An Ice object is a conceptual entity, or abstraction. An Ice object can be characterized by the following points:

  • An Ice object is an entity in the local or a remote address space that can respond to client requests.
  • A single Ice object can be instantiated in a single server or, redundantly, in multiple servers. If an object has multiple simultaneous instantiations, it is still a single Ice object.
  • Each Ice object has one or more interfaces. An interface is a collection of named operations that are supported by an object. Clients issue requests by invoking operations.
  • An operation has zero or more parameters as well as a return value. Parameters and return values have a specific type. Parameters are named and have a direction: in-parameters are initialized by the client and passed to the server; out-parameters are initialized by the server and passed to the client. (The return value is simply a special out-parameter.)

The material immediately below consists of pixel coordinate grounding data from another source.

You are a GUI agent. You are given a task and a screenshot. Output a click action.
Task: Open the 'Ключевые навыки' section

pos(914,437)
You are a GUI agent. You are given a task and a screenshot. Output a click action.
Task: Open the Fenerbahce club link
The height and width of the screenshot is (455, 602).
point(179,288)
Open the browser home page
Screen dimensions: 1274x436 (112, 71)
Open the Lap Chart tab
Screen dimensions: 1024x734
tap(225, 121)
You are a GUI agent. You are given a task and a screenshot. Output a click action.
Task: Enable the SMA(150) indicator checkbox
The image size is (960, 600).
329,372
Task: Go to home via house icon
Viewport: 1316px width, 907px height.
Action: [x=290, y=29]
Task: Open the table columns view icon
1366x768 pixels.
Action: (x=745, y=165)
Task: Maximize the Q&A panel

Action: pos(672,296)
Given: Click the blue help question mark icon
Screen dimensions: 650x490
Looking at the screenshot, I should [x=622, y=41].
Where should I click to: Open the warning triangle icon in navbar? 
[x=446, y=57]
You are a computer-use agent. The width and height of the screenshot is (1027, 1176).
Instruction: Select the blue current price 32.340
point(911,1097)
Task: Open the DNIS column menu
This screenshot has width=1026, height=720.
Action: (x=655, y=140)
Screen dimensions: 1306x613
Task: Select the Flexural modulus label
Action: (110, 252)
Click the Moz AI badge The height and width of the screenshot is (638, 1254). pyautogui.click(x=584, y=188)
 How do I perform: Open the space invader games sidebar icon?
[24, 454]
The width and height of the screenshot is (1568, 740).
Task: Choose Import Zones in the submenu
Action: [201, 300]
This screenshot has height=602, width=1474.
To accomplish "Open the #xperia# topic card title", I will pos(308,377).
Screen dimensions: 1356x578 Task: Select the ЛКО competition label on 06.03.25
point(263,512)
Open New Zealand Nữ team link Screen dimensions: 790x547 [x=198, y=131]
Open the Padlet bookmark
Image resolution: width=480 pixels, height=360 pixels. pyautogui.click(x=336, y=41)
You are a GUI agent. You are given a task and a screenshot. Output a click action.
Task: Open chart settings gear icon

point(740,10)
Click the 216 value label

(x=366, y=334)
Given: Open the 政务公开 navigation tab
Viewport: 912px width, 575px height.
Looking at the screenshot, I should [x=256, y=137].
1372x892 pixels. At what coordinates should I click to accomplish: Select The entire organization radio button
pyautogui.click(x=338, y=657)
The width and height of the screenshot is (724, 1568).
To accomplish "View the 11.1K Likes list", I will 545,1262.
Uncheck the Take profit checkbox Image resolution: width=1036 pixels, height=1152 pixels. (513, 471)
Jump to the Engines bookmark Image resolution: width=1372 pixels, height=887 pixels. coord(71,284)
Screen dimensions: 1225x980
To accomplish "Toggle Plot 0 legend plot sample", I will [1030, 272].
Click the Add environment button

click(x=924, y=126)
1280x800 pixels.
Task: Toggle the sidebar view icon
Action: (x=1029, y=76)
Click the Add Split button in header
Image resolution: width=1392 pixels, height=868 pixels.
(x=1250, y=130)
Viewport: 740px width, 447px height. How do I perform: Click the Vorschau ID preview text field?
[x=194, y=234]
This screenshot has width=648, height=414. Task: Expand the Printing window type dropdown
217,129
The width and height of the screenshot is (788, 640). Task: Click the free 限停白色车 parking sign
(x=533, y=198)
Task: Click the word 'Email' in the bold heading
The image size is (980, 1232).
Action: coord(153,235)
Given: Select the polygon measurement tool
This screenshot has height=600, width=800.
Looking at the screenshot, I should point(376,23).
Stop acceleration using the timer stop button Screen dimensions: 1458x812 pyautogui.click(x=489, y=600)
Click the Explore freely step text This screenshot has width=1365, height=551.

  • An Ice object has a distinguished interface, known as its main interface. In addition, an Ice object can provide zero or more alternate interfaces, known as facets. Clients can select among the facets of an object to choose the interface they want to work with.
  • Each Ice object has a unique object identity. An object's identity is an identifying value that distinguishes the object from all other objects. The Ice object model assumes that object identities are globally unique, that is, no two objects within an Ice communication domain can have the same object identity.

    In practice, you need not use object identities that are globally unique, such as UUIDs, only identities that do not clash with any other identity within your domain of interest. However, there are architectural advantages to using globally unique identifiers, which we explore in our discussion of object life cycle.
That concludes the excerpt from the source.